Disbelief in Kenya over alleged Chinese cyberattack on gov’t data

Nairobi, Kenya – A report on China’s hacking attacks against the government of Kenya has sparked debate in the East African country about the security of the country’s systems.

The Reuters news agency reported on Wednesday that as of 2019 Chinese hackers targeting key ministries and state institutions in Kenya’s government as debts piled up.

After President William Ruto took office in September, the East African nation started to decrease borrowing from Beijing, while the latter also started to adopt a more cautious approach to borrowing post-COVID-19 due to debt accumulation concerns for African countries.

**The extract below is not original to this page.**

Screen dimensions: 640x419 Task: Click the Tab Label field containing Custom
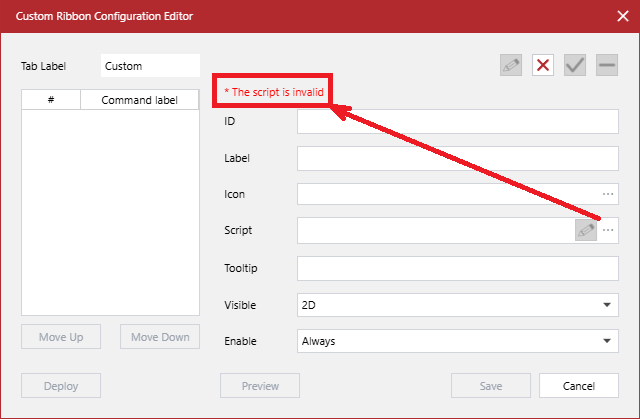pos(150,66)
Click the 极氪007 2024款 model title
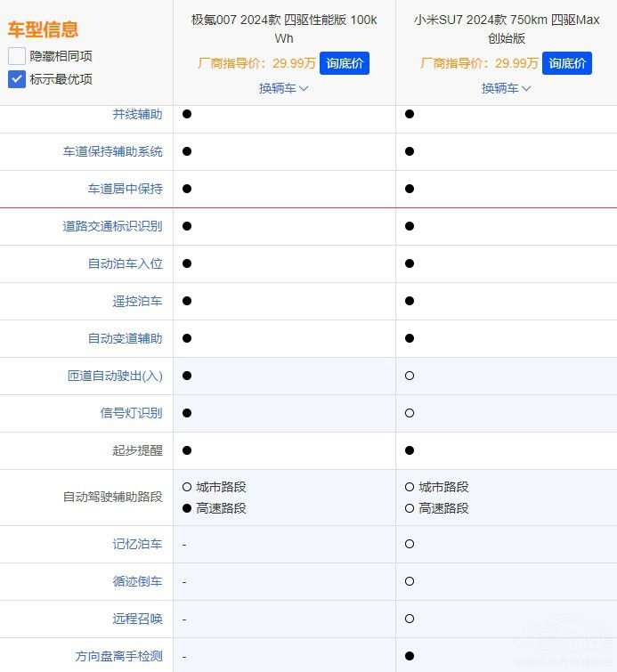The image size is (617, 672). (284, 28)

As of January, Kenya’s external debt was $34 billion. One-sixth of that is owed to China, which remains Kenya’s largest bilateral lender.

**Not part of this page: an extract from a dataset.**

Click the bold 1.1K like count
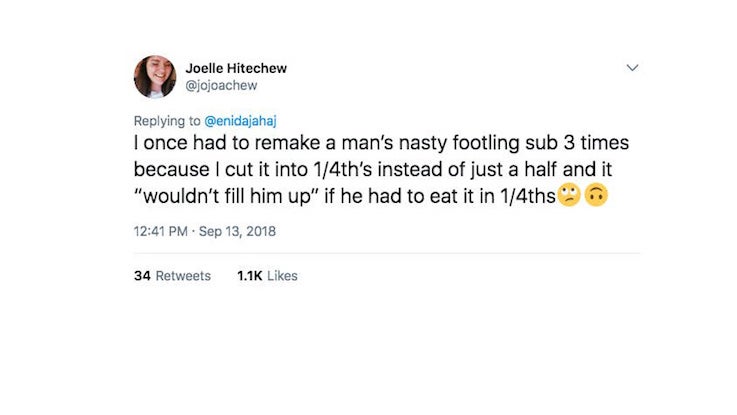tap(250, 276)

And now news that China was allegedly spying on its debtors has led Kenyans to question the cybersecurity of the country’s systems and its readiness to fend off similar attacks.

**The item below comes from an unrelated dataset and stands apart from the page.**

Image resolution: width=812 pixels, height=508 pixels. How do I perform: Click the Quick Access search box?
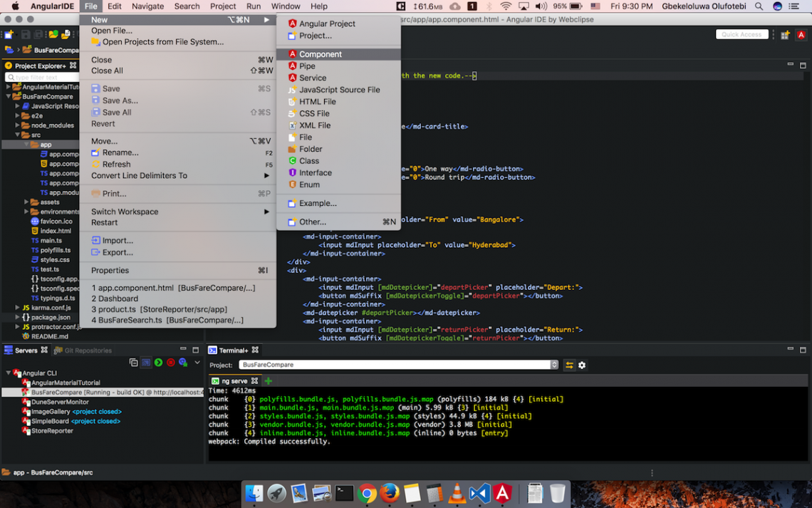click(x=741, y=35)
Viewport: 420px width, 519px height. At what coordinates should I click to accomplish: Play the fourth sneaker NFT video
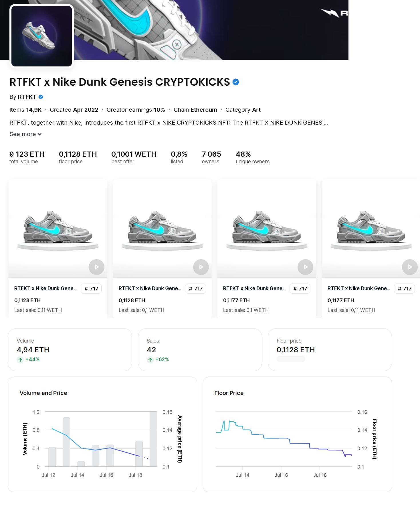409,267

“We have to take this cybersecurity issue seriously or we are doomed,” said Twitter user Emmy Odongo.

Ferdinand Ragot — an IT expert and ethical hacker who hacks into computer networks to test and evaluate their security — told Al Jazeera he wouldn’t be surprised if the Chinese hacked into the systems as a show of political muscle or to gain access to private information. state information.

He said that while it may be difficult to determine who the hacker was, identifying the country of origin of the attacks is easier.

Cyber ​​attacks and diplomacy in the debt trap

A Kenyan cybersecurity expert told Reuters he was brought in by authorities in Nairobi in late 2019 to assess the breach of a government-wide network and find out who the hackers were and what they had access to.

He said the attackers gained access when a Kenyan government employee unwittingly downloaded an infected document, allowing hackers to infiltrate the network and gain access to other agencies.

Eight ministries and government departments of Kenya, including the Presidential Office, National Intelligence Agency, National Treasury and Ministry of Foreign Affairs, were targeted over a three-year period, according to the Reuters report. The attackers stole a huge trove of documents related to Kenya’s external debt.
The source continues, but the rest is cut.